**Extracted information**

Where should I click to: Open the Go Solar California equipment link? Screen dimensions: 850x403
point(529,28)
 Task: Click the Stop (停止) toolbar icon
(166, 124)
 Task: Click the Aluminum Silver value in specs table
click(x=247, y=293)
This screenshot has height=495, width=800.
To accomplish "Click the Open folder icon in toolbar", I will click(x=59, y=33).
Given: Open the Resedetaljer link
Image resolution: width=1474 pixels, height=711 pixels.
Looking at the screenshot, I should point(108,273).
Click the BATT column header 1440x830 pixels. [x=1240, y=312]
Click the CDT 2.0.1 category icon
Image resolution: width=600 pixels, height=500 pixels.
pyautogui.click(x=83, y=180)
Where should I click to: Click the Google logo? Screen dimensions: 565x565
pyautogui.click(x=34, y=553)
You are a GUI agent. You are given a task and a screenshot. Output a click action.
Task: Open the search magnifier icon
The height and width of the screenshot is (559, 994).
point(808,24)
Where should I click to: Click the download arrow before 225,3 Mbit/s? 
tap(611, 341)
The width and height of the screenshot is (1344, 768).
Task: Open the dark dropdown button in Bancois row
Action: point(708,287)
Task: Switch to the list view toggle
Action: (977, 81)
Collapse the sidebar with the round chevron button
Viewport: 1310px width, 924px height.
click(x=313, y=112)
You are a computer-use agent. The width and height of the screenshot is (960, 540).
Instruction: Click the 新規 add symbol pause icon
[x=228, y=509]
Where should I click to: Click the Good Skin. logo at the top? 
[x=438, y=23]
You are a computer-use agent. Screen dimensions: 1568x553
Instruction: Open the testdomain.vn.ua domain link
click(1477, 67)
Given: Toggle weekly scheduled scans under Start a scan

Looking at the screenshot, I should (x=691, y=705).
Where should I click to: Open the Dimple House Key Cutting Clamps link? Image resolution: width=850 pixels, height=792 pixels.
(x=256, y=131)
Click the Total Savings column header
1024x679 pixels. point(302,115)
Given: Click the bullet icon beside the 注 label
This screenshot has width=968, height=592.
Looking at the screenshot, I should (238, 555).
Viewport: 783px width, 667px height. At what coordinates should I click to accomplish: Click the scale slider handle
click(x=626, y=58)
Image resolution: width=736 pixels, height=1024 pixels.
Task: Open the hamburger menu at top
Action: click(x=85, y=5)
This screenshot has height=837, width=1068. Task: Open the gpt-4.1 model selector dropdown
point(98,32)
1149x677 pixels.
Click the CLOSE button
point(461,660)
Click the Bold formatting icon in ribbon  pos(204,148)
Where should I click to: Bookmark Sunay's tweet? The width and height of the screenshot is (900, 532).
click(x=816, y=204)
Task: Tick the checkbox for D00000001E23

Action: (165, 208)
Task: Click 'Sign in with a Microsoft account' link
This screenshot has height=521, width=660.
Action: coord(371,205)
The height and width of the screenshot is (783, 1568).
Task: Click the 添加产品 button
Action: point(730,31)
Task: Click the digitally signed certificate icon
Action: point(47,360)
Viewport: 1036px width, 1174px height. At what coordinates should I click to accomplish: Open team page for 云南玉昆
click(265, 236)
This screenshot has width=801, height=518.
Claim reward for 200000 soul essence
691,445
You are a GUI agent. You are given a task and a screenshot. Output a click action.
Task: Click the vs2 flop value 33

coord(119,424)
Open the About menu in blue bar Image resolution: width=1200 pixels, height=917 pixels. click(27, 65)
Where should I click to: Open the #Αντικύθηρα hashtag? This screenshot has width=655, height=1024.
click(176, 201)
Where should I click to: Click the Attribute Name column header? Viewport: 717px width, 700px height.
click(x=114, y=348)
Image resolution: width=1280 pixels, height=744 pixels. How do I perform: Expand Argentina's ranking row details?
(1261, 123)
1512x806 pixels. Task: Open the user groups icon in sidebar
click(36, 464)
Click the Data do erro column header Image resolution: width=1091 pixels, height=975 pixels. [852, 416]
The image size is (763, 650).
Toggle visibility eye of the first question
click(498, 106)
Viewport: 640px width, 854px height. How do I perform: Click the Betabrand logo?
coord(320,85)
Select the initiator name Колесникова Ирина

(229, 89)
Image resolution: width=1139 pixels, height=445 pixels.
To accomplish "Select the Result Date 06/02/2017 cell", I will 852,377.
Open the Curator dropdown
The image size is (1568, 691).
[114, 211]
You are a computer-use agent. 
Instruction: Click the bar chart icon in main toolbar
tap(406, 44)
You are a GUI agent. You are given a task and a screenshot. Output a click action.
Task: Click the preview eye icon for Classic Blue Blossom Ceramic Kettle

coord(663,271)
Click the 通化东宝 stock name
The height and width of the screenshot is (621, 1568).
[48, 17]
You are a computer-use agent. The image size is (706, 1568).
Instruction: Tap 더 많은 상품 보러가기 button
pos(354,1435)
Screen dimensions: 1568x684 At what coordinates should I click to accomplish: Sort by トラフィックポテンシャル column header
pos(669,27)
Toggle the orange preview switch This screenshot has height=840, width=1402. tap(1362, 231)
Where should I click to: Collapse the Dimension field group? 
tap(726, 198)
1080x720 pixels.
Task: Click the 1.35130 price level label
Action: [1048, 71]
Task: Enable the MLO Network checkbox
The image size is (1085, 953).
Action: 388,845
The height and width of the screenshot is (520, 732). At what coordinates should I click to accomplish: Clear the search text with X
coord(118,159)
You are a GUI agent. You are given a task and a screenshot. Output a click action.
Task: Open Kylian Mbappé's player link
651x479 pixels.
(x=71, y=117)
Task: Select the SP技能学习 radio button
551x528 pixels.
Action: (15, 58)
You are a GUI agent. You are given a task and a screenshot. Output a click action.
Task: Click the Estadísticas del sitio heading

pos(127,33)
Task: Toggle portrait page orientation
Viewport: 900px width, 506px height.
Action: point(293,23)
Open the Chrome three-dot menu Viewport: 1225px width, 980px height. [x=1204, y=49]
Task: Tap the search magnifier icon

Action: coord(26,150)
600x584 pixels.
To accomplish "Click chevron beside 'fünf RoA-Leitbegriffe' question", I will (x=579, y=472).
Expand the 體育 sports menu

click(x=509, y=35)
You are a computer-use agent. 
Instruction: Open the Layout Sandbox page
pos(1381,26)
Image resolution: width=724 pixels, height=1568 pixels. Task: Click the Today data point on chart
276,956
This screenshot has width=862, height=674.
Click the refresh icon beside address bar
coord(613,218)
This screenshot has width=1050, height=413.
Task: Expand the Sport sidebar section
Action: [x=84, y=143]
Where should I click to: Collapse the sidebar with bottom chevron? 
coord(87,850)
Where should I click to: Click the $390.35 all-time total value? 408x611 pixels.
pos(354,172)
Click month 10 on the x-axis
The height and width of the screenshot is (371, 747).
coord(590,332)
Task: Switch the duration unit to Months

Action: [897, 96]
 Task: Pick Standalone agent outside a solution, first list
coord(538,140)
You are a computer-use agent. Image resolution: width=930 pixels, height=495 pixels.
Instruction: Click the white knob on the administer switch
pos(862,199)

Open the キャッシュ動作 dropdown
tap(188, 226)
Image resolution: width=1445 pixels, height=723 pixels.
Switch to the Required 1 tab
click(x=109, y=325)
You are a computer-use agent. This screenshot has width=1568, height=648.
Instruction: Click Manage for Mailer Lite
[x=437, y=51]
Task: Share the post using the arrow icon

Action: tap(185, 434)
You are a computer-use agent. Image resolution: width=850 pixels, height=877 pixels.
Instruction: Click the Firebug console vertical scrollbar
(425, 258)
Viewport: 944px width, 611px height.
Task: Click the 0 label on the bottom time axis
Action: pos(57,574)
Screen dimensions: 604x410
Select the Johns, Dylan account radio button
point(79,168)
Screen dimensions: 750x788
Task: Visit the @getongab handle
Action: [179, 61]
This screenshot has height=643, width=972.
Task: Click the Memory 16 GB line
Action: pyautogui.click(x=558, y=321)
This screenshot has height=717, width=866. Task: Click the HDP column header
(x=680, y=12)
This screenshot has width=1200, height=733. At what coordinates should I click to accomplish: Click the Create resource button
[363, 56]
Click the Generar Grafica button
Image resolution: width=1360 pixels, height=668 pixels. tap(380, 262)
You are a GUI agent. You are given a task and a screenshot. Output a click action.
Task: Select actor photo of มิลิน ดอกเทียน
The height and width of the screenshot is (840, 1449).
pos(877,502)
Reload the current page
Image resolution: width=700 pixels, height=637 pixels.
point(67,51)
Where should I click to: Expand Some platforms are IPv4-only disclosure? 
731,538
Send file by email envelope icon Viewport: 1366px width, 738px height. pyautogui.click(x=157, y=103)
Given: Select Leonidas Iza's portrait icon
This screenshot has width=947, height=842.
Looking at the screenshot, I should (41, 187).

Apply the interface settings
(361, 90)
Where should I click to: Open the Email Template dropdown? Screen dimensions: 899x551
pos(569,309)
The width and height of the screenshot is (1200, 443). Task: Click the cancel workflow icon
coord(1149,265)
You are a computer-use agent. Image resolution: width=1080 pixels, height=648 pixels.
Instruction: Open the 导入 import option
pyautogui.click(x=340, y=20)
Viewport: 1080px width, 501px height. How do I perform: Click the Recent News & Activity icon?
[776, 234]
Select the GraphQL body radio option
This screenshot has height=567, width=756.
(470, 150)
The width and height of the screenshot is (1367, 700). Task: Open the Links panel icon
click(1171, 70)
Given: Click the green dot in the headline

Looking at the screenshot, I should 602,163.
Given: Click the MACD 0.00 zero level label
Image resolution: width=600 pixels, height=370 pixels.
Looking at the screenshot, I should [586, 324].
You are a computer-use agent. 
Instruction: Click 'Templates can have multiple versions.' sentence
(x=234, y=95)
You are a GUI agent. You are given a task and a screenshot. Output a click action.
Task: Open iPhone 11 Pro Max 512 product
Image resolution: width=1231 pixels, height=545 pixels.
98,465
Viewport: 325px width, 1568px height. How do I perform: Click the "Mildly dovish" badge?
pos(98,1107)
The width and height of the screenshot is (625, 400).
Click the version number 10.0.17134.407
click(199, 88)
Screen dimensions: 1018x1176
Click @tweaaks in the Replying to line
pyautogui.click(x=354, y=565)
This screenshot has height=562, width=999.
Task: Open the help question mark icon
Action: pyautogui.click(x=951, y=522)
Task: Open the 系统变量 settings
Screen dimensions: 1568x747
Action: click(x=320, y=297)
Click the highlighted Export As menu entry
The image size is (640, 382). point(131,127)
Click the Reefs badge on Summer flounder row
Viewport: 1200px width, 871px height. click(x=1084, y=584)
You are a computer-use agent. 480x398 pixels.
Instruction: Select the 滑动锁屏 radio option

**Work item**
Which lines in the records above contain the word "portrait"? Copy each one.

**Written response**
Task: Toggle portrait page orientation
Given: Select Leonidas Iza's portrait icon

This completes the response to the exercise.